After snapping several dowels, bruising my dainty digits, colorful diatribes with wire (I love a captive audience), and eventually fondling bags of frozen veggies to placate my hands… I learned how NOT to make heavy gauge barbed wire.

It started off as 4g, and I almost cried. After a few of my trademark trial and error attempts, 8g ended up working. Only after the base twist was finished, I asked OrigamiZen Jen (a handy rural diva who not only happens to know how to make the stuff, but is tatted with it as well) where to put the barbs. I did it incorrectly; the barbs were supposed to be strung on to a single wire before twisting the two. Crap. I put the barbs on anyway, and they spin all over the damn place. Fail.

So all this copper wrangling has left me with a ton of scraps. Being my father’s daughter, I pinned this morning’s 7-11 Domo cup to the  side of the desk for scrap collection. Eventually they’ll be melted down for something neat, but for now just having them out of the carpet is great. Well, that and Domo’s unflinching OMNOMNOM face makes feeding him wire clippings feel compulsory.

Mah Domo cup!

Etsy update

October 29, 2009

6g and 4g hand-finished satin sheen  wireThis thing with Origami Jen is working out pretty well; I totally recommend the buddy system to anyone procrastinating with home business projects. There is a constant “get crap done so I don’t look like the lazy one” urgency that is managing to keep me afloat.

Moving on… today is our first formal Etsy listing day. Yes, we have a schedule… what about it?

I started off with some of the satin finish wire I’ve been making/using.  I’m normally a steel/silver girl when it comes to personal pieces, but I stumbled upon some info about the chemistry and medical benefits of copper recently, and decided to wear a few pieces to see if I noticed a difference.

8 rings and 4 bangles that could double as shackles later,  I can testify that my hands don’t get nearly as fatigued when working for long periods.  My mouth tastes like I’ve been sucking on a penny… or my entire swear jar… but the hands are good.

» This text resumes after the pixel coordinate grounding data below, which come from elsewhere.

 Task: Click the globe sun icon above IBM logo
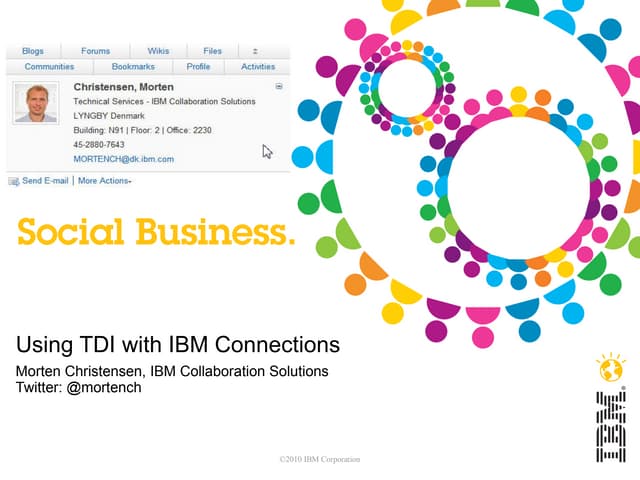coord(610,368)
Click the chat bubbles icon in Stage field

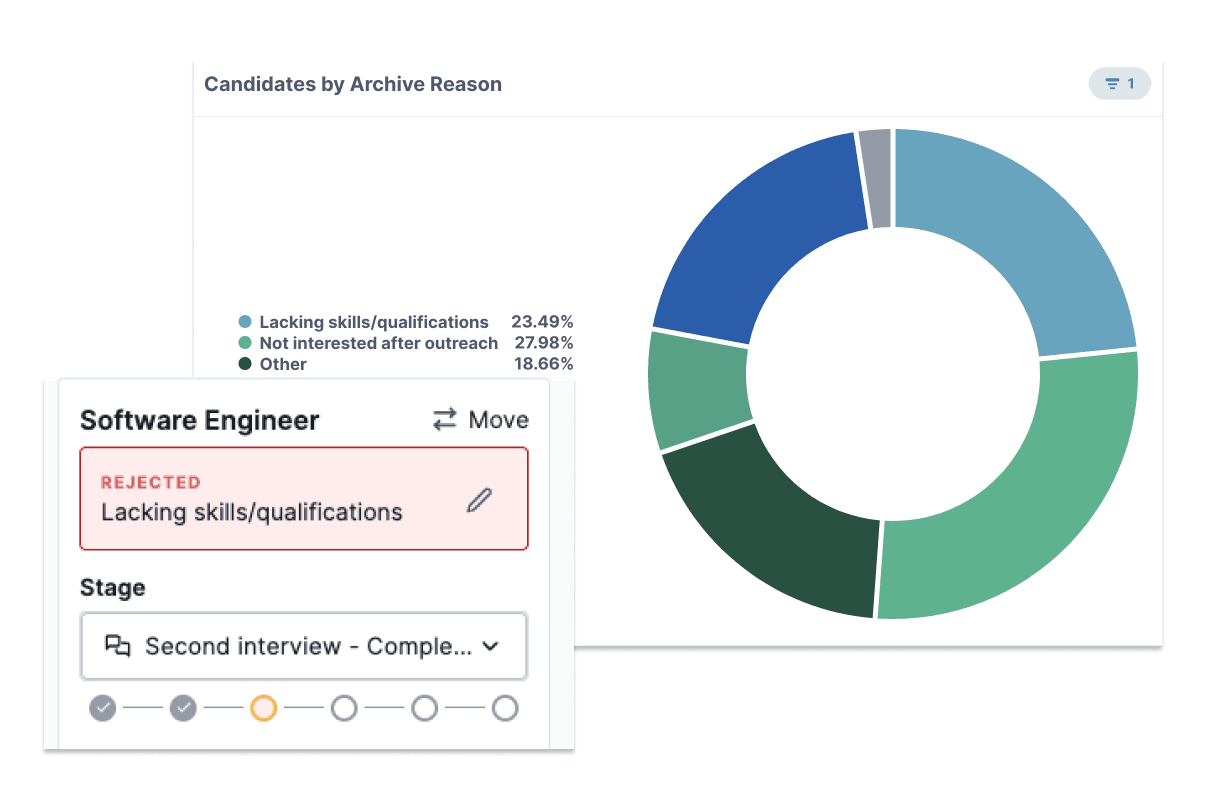pyautogui.click(x=118, y=646)
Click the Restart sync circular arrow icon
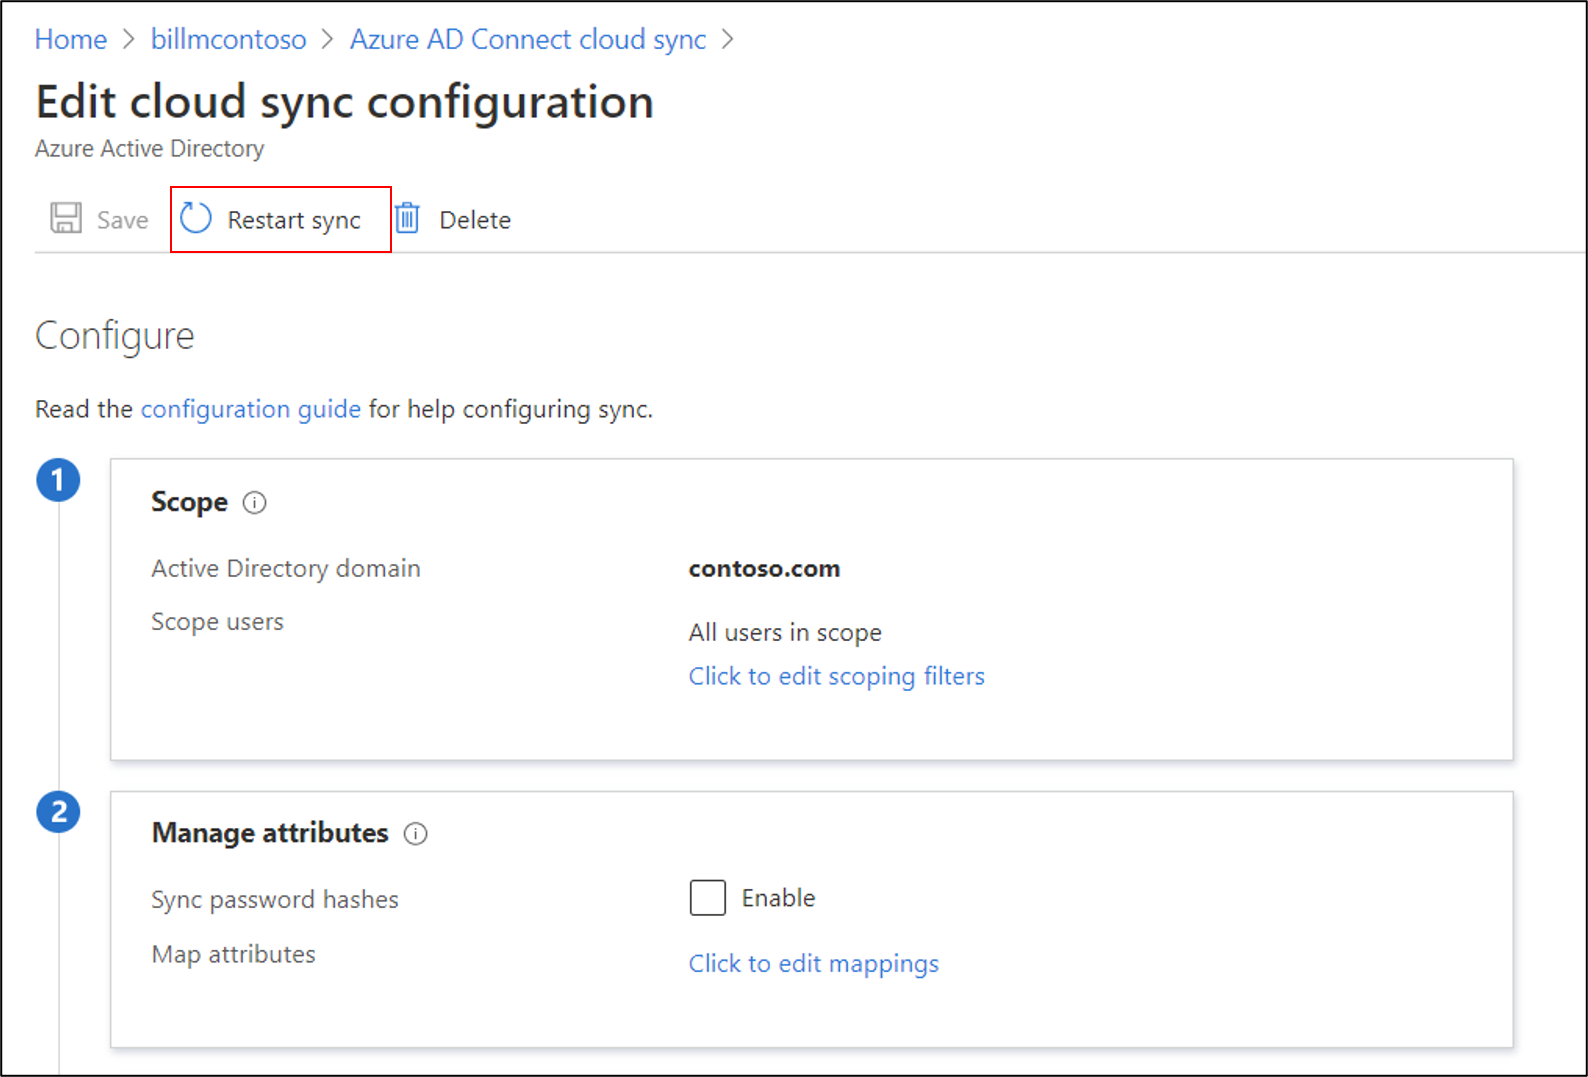The width and height of the screenshot is (1588, 1077). click(x=196, y=218)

Maybe I can ditch a few rings and be able to taste food again.

To read more about benefits of copper and find out why/how it turns skin green, check out any of the wire listings.

EDIT: There was supposed to be a mini gallery here, but WordPress won’t allow the code. Just one more (lack of a) feature that is making me want to transfer the blog to another host.

Its up!

October 27, 2009

Technically, yes. The new website is up. I’ve been using the same pics for a long time, so the gallery will go up after this week’s picture day so that there are fresh shots. 🙂

I think the site is such a chore because I’m particular. Not  a perfectionist, just… particular. Things need to be a millimeter or two to either side, this is too much info/no its too little, this takes too long to load, this needs to be resides, that looks like crap, etc. It takes forever.

The new version is cleaner, more compact and minimal, and half the links on the menu are to external sites. Yay for low maintenance design.

 

 

A wonderful dude brought me this sweet little gadget for keeping photos of my work handy! How crafty is that?

Shift3 Digital Photo Keychain

Surprisingly, it is not packed with photos of my cat. Yet. It automatically compresses pictures to fit on the 1″x1″ screen, and is super easy to use in terms of software. The transition effects between pictures are kinda cute when you aren’t in a hurry to find a picture.

 

My only kvetch is the brightness of the display. You might want to and just brightness of you pics before uploading, as well as reshape the original image into a square to avoid the program’s area selector cropping stuff out.

This definitely gets a thumbs up as a gift idea for any crafty person you know, and can be found most places for under 20 bucks.